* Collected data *
━━━━━━━━━━━━━━━━━━━━

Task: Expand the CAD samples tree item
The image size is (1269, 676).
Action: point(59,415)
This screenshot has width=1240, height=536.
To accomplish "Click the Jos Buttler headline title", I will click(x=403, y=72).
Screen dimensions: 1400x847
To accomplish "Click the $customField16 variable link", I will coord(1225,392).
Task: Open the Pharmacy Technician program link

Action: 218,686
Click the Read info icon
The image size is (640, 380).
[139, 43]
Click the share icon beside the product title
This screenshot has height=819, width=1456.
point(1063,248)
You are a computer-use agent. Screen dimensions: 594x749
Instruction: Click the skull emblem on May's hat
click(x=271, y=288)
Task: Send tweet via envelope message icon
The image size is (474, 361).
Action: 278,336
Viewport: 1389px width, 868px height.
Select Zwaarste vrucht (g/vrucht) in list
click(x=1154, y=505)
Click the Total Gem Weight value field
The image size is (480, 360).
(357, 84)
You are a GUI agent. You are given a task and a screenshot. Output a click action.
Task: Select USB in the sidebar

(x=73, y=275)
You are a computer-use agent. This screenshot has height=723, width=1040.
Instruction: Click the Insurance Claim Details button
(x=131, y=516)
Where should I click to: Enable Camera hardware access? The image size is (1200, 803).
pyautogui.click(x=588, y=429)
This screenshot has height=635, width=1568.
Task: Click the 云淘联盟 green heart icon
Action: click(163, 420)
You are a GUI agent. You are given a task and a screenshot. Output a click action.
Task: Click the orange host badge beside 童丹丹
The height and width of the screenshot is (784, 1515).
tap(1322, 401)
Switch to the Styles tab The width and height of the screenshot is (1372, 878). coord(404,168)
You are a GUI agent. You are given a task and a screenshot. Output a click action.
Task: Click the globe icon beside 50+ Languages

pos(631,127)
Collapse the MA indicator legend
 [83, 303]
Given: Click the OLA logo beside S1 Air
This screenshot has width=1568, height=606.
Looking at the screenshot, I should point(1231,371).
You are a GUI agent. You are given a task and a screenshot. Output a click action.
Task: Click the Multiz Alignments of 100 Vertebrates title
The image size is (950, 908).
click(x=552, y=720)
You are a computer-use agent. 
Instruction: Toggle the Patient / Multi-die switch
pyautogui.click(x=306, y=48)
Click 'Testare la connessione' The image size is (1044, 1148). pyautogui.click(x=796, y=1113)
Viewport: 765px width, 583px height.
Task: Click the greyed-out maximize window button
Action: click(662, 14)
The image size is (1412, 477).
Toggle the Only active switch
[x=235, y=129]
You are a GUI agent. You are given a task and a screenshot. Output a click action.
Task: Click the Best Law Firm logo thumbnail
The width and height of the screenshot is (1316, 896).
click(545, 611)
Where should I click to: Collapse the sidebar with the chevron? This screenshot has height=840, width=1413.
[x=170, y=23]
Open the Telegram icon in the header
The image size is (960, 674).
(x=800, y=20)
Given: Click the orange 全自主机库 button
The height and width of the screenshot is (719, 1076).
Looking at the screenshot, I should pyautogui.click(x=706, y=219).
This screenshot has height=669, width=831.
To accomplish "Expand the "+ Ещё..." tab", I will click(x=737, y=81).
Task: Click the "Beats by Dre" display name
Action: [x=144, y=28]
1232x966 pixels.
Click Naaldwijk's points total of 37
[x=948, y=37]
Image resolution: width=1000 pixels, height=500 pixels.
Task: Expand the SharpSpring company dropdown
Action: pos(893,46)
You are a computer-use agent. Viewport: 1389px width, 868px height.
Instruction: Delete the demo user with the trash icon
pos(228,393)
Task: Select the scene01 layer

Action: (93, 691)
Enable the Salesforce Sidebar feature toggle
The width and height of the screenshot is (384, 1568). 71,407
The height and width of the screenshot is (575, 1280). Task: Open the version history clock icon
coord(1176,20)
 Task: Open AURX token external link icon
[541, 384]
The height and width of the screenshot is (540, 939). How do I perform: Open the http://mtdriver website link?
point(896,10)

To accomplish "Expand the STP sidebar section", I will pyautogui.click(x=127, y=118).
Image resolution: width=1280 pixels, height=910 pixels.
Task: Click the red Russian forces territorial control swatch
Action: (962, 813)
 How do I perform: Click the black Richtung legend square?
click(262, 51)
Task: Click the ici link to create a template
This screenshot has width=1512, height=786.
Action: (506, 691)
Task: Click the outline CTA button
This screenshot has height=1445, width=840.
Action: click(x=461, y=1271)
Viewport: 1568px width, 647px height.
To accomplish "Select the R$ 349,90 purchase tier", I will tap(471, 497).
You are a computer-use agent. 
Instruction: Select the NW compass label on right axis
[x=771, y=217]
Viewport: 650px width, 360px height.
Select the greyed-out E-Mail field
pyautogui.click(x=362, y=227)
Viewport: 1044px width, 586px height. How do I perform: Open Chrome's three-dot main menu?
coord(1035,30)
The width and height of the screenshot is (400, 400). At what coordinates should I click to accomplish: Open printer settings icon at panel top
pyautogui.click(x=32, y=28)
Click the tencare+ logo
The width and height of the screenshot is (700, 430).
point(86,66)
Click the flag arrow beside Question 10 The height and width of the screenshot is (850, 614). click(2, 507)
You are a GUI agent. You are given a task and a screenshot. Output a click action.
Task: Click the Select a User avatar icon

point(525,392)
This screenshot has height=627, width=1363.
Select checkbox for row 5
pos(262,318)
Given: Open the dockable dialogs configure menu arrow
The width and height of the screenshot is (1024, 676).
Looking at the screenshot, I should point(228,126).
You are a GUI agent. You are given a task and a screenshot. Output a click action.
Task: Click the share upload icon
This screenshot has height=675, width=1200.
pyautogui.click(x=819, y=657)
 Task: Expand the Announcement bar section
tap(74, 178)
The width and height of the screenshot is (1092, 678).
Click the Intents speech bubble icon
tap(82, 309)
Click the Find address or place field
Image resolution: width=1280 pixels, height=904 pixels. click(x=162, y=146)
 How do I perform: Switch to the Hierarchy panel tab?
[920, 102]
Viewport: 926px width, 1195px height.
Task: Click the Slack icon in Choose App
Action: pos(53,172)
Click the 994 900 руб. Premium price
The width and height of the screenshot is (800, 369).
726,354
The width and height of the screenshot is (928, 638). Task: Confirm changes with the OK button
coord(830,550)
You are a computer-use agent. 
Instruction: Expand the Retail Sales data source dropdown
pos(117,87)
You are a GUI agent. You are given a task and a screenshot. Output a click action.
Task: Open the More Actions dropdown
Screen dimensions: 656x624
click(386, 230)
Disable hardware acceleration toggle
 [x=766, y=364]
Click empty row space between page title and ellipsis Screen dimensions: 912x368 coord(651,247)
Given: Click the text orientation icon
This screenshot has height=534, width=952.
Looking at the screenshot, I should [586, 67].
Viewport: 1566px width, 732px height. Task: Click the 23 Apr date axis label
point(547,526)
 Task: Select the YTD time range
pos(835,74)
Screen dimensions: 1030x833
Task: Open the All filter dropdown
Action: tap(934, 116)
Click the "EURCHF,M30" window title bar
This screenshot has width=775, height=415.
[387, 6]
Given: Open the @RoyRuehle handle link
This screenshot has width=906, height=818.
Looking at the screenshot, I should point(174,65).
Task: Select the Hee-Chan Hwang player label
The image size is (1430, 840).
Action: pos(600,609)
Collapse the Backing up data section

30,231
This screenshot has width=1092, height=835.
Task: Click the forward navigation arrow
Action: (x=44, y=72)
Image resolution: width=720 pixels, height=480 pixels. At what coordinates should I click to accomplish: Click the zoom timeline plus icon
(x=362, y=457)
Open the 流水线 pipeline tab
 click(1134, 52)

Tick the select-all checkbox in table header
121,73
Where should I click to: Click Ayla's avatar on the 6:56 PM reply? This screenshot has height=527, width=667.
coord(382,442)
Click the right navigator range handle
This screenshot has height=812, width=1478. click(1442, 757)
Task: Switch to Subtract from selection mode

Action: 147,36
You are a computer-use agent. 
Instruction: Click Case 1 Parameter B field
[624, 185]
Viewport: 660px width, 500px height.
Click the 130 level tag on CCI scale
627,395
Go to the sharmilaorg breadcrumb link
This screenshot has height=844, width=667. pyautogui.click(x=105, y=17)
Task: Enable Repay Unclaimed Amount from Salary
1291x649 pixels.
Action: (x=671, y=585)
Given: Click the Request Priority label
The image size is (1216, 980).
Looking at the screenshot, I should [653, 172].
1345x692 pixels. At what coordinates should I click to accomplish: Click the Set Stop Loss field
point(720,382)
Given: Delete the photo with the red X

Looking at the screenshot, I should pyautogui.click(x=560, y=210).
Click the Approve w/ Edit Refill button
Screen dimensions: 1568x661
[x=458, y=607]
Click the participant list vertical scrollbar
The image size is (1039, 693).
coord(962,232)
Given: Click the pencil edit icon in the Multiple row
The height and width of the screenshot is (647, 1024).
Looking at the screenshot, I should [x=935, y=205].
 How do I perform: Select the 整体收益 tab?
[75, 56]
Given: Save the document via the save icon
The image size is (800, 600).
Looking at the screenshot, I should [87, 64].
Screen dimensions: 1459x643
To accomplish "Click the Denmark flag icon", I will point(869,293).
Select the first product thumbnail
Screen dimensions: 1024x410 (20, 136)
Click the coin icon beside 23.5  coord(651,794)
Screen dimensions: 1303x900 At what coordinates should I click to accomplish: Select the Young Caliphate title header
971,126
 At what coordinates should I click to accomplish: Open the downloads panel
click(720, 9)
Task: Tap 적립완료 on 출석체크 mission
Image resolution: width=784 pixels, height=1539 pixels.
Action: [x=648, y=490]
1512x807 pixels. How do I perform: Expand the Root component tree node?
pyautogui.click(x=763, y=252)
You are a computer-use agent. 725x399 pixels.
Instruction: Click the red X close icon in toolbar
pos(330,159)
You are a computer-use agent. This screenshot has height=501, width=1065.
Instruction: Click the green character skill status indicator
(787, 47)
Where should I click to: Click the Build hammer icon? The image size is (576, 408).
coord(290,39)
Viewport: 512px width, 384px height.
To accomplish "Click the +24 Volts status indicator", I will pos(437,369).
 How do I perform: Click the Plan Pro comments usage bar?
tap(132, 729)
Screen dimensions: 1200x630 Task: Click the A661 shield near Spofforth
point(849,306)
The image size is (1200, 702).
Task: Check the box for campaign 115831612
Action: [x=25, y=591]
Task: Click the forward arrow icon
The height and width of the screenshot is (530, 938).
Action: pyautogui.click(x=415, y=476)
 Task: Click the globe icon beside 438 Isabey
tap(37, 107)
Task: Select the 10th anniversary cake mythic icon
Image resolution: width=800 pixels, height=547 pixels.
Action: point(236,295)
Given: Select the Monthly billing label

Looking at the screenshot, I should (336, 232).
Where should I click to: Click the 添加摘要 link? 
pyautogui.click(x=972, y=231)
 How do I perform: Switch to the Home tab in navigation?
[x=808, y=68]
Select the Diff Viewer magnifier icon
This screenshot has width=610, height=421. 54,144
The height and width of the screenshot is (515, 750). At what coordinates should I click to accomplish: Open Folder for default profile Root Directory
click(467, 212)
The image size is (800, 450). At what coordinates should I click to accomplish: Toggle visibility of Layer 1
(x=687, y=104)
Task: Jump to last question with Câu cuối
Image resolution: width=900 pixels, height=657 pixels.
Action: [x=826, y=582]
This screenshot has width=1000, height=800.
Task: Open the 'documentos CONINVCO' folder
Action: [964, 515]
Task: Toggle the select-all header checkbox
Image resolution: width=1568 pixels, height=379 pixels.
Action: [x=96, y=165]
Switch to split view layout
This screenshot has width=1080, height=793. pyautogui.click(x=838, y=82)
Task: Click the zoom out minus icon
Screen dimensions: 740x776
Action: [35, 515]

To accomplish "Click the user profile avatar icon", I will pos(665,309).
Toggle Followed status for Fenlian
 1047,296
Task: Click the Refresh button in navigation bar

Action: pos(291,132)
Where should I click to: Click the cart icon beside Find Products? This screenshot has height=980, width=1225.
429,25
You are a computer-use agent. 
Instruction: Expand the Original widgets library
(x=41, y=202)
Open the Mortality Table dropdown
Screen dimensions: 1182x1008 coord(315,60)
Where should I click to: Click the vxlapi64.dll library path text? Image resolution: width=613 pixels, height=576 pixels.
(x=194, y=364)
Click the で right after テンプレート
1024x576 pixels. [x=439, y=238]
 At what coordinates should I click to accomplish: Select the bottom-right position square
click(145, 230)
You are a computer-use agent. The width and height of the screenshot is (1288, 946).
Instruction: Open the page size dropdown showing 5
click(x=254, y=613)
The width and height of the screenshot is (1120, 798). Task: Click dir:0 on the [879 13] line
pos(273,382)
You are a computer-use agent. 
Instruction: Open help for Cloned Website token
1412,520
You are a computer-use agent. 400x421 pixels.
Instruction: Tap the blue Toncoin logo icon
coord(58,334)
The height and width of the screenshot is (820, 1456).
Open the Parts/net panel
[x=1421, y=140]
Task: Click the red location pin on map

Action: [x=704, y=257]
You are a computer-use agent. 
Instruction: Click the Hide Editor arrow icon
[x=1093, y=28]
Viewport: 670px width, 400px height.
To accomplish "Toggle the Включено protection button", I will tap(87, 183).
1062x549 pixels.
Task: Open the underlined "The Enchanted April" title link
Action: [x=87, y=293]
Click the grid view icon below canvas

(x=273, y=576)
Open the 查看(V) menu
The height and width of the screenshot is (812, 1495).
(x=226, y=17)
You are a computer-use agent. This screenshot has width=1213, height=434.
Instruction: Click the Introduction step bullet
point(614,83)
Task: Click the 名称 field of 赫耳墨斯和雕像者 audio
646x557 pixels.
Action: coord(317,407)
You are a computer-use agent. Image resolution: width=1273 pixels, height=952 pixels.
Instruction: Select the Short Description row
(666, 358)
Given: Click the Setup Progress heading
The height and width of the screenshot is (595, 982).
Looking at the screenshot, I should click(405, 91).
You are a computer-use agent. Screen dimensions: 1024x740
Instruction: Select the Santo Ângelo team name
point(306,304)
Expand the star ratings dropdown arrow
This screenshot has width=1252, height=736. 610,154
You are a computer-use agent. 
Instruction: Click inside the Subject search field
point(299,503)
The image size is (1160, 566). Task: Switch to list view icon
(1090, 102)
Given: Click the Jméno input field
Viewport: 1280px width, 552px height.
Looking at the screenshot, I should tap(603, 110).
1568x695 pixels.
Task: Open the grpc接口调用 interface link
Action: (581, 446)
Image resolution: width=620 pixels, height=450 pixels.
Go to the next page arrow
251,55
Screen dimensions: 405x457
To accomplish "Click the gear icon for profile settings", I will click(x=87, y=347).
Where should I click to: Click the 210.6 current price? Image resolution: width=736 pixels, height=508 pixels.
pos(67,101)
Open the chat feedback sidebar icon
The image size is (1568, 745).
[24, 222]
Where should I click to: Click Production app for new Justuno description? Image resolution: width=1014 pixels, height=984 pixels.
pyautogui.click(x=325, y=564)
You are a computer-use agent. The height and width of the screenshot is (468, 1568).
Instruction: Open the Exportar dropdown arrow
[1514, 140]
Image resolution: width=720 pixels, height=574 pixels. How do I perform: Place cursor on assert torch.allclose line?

━━━━━━━━━━━━━━━━━━━━

Copy down each line in the entries that has the word "orange".

Task: Click the orange host badge beside 童丹丹
Given: Click the orange 全自主机库 button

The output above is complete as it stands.